Bug #45694 | Deadlock in replicated statement is not retried | ||
---|---|---|---|
Submitted: | 24 Jun 2009 7:04 | Modified: | 16 Sep 2009 10:11 |
Reporter: | Jesper Wisborg Krogh | Email Updates: | |
Status: | Closed | Impact on me: | |
Category: | MySQL Server: Replication | Severity: | S2 (Serious) |
Version: | 5.0.77, 5.0 5.1, azalea bzr | OS: | Linux |
Assigned to: | Alfranio Tavares Correia Junior | CPU Architecture: | Any |
Tags: | deadlock, innodb, replication |
[24 Jun 2009 7:04]
Jesper Wisborg Krogh
[24 Jun 2009 7:05]
Jesper Wisborg Krogh
Test case
Attachment: replication_deadlock.sql (text/x-sql), 1.19 KiB.
[24 Jun 2009 7:48]
Sveta Smirnova
Thank you for the report. What do you mean by node1 and node2? Are they master/slave connections or what?
[24 Jun 2009 9:24]
Jesper Wisborg Krogh
Sorry, yes node1 is the master and node2 is the slave.
[13 Jul 2009 4:57]
Susanne Ebrecht
Many thanks for writing a bug report. I am not able to repeat this with actual source tree (MySQL 5.0.85). I will look if it is repeatable with actual release.
[13 Jul 2009 7:11]
Susanne Ebrecht
I am not able to repeat this with MySQL 5.0.83. Please, try this actual version and give us feedback if all is fine with it. I used your test for reproducing.
[22 Jul 2009 0:27]
Jesper Wisborg Krogh
Hi, I just tried to install 5.0.83 on our test server and I can still replicate the problem. I used the "Linux (x86)" tar ball with the attached my.cnf. The following grants and replication setup was done: Node 1: > GRANT REPLICATION SLAVE ON *.* TO 'repl'@'node2' IDENTIFIED BY 'some_password'; > RESET MASTER; > CHANGE MASTER TO MASTER_HOST='node2', MASTER_PORT=3507, MASTER_USER='repl', MASTER_LOG_FILE='node2-bin.000001', MASTER_LOG_POS=98, MASTER_PASSWORD='some_password'; Node 2: > GRANT REPLICATION SLAVE ON *.* TO 'repl'@'node1' IDENTIFIED BY 'some_password'; > RESET MASTER; > CHANGE MASTER TO MASTER_HOST='node1', MASTER_PORT=3507, MASTER_USER='repl', MASTER_LOG_FILE='node1-bin.000001', MASTER_LOG_POS=98, MASTER_PASSWORD='some_password'; The steps were: 1) Run the SQL from the replication_deadlock.sql file to set up the schema and initial data. 2) Run the update on the master (node 1 in the replication_deadlock.sql file) 3) Wait (important!) for the statement in 2) to finish on the master before proceeding. 4) While the replicated statement is running on the slave, run the statements for node 2 from the replication_deadlock.sql file. This is the same procedure as original described, but I thought it would be worth restating them. I hope that helps.

☆ ☆ ☆ ☆ ☆ ☆ ☆

- [Task set]:
A – Repeat the passage of the bug report starting at "[13 Jul 2009 7:11]" and ending at "test for reproducing.".
B – In the bug report, which package of 5.0.83 did Jesper Wisborg Krogh install on the test server?
C – Take the bug report further, continuing from where it stops.
The rows after this point have nothing to do with what is asked here.

[Rows from a pointing dataset]

☆ ☆ ☆ ☆ ☆ ☆ ☆

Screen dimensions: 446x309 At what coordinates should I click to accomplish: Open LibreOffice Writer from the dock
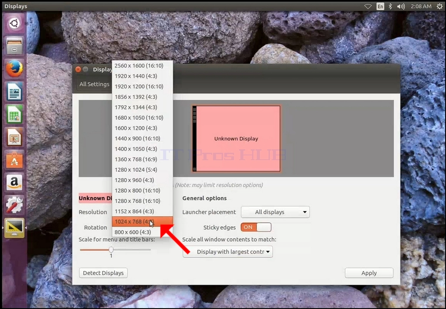(x=14, y=92)
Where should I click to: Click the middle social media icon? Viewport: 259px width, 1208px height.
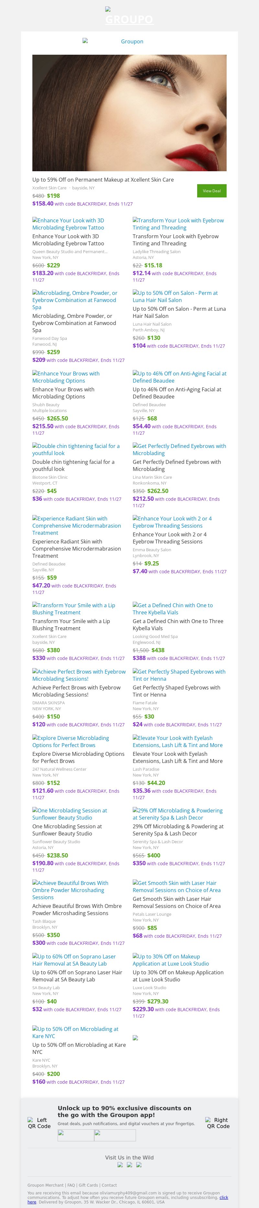coord(130,1165)
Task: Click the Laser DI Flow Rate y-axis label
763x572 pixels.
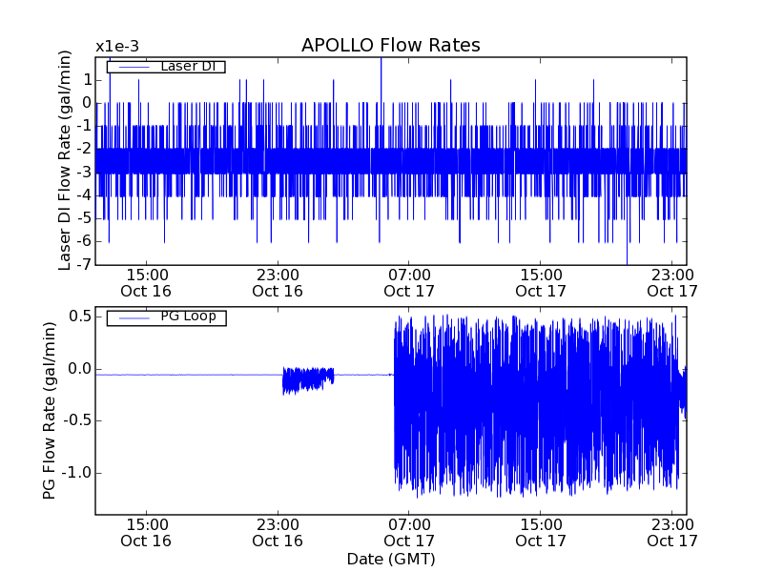Action: [66, 161]
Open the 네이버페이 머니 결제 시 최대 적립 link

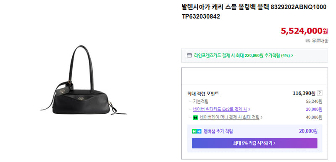coord(229,117)
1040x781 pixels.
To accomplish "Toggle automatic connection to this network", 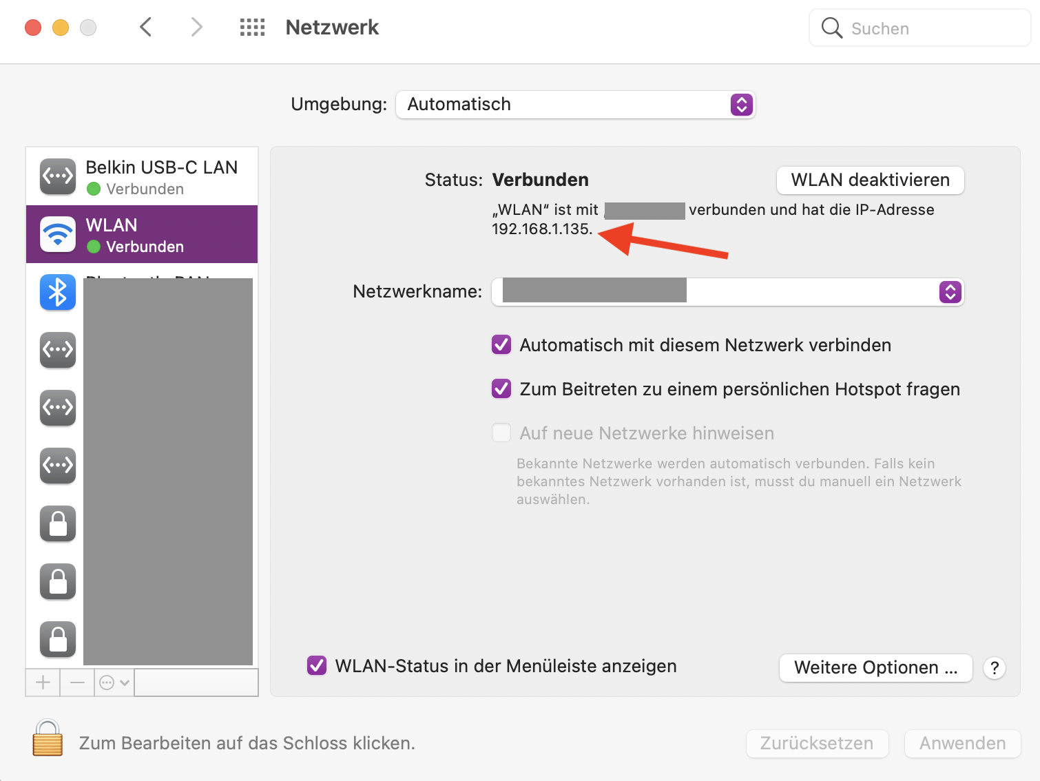I will tap(501, 344).
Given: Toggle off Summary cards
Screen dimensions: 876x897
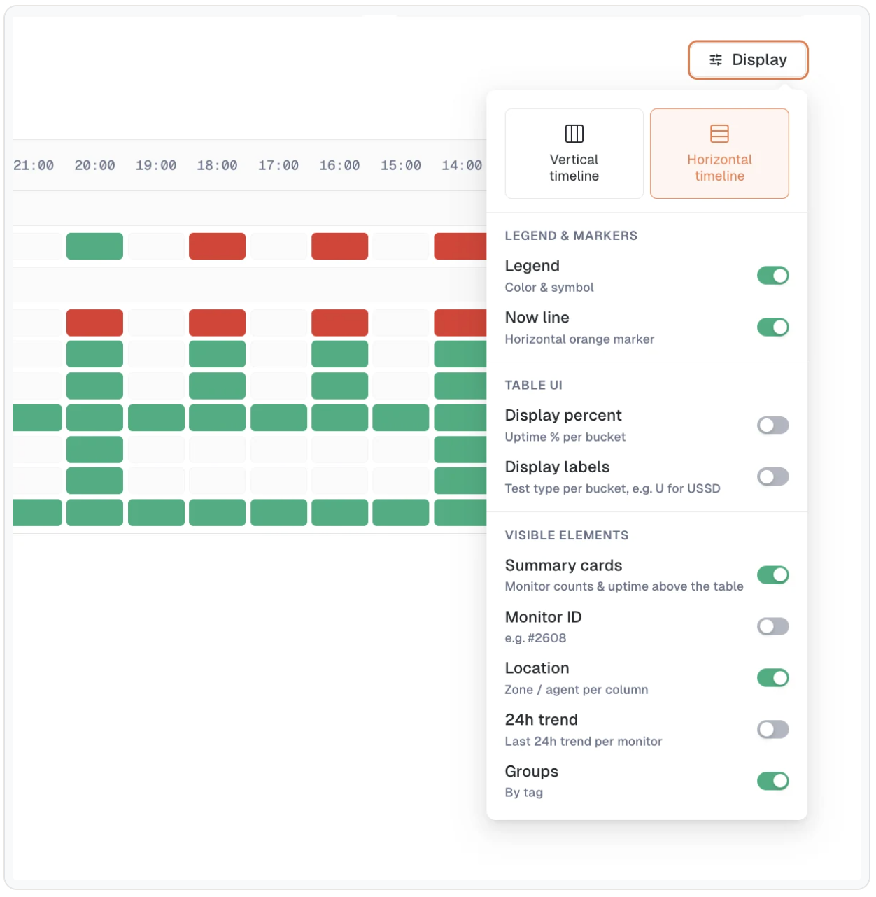Looking at the screenshot, I should point(772,575).
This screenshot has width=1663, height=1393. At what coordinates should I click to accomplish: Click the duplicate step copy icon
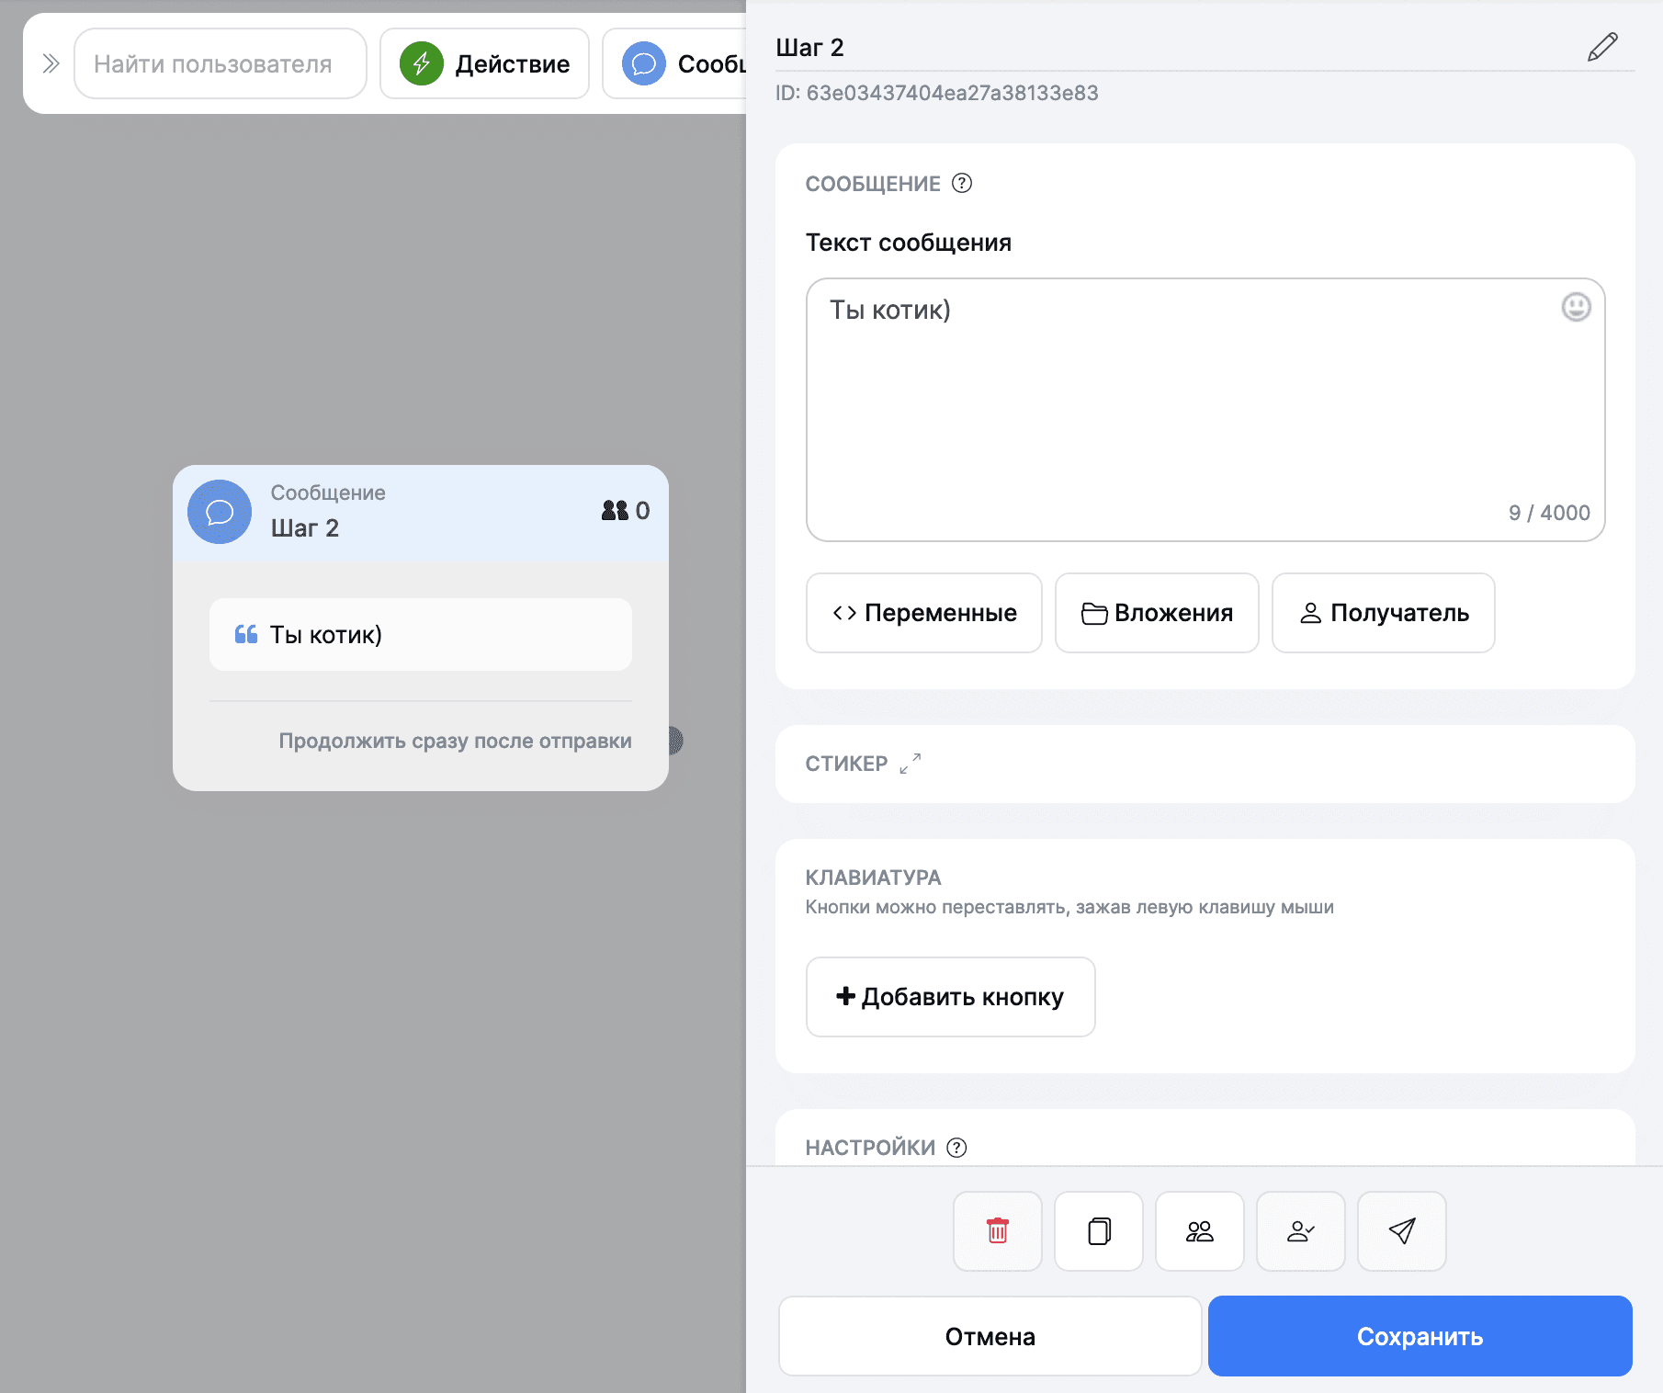coord(1099,1231)
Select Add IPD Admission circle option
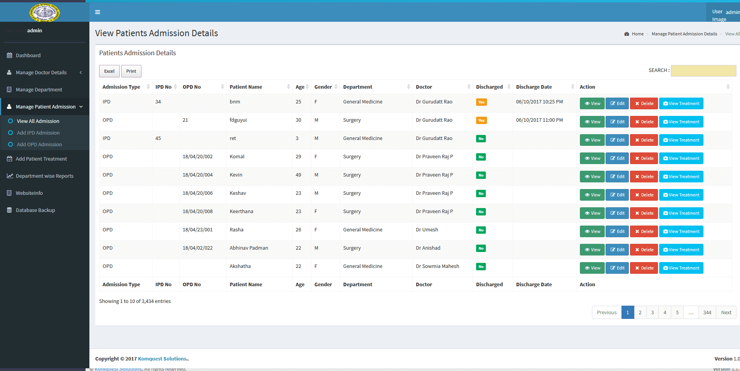The image size is (740, 371). [10, 133]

☆ ☆ ☆ ☆ ☆ ☆ ☆

- [Answer set]:
A –
[13 Jul 2009 7:11]
Susanne Ebrecht
I am not able to repeat this with MySQL 5.0.83. Please, try this actual version and give us feedback if all is fine with it. I used your test for reproducing.

B – He used the "Linux (x86)" tar ball.

C –
[22 Jul 2009 0:28]
Jesper Wisborg Krogh
The my.cnf file used for the test setup
Attachment: my.cnf (application/octet-stream, text), 85 bytes.
[23 Jul 2009 1:34]
Jesper Wisborg Krogh
An idea - could this be related to bug #24989? Before 5.0.48 a deadlock inside a trigger would cause an error rather than a deadlock warning. Could it be that for that reason the deadlock is still considered a fatal error, which will prevent the retry?
[24 Jul 2009 6:14]
Sveta Smirnova
Thank you for the feedback. This is actually not a bug: if deadlock occurs transaction should be rolled back. Since version 5.1 you can use binary log format ROW to avoid such deadlocks. See also http://dev.mysql.com/doc/refman/5.1/en/replication-formats.html
[24 Jul 2009 7:02]
Jesper Wisborg Krogh
I don't agree that this is not a bug. According to the documentation (http://dev.mysql.com/doc/refman/5.0/en/replication-options-slave.html#sysvar_slave_transac...) when deadlock occurs in a replicated statement for an InnoDB table, then the transaction will be retried automatically when the slave_transaction_retries variable is greater than 0. If you try a simpler test case (see attached file), then the transaction will indeed retry as expected with just an warning in the error log: 090724 16:46:49 [ERROR] Slave: Error 'Deadlock found when trying to get lock; try restarting transaction' on query. Default database: 'test'. Query: 'UPDAT E deadlock SET value = value + 1 WHERE id = 2', Error_code: 1213 The error code is also the same as in the original test case - the difference being whether there is an automatic retry or not. Regarding row based replication in 5.1 then that is not an option here as in the production case it is essential that the trigger actually runs on the slave.
[24 Jul 2009 7:03]
Jesper Wisborg Krogh
Test case where the transaction is retried
Attachment: replication_deadlock_2.sql (text/x-sql), 877 bytes.
[24 Jul 2009 7:36]
Sveta Smirnova
Thank you for the feedback. Verified as described.
[24 Jul 2009 7:37]
Sveta Smirnova
test case for the testsuite
Attachment: rpl_bug45694.test (application/octet-stream, text), 1.23 KiB.
[24 Jul 2009 7:38]
Sveta Smirnova
option file
Attachment: rpl_bug45694-slave.opt (application/octet-stream, text), 40 bytes.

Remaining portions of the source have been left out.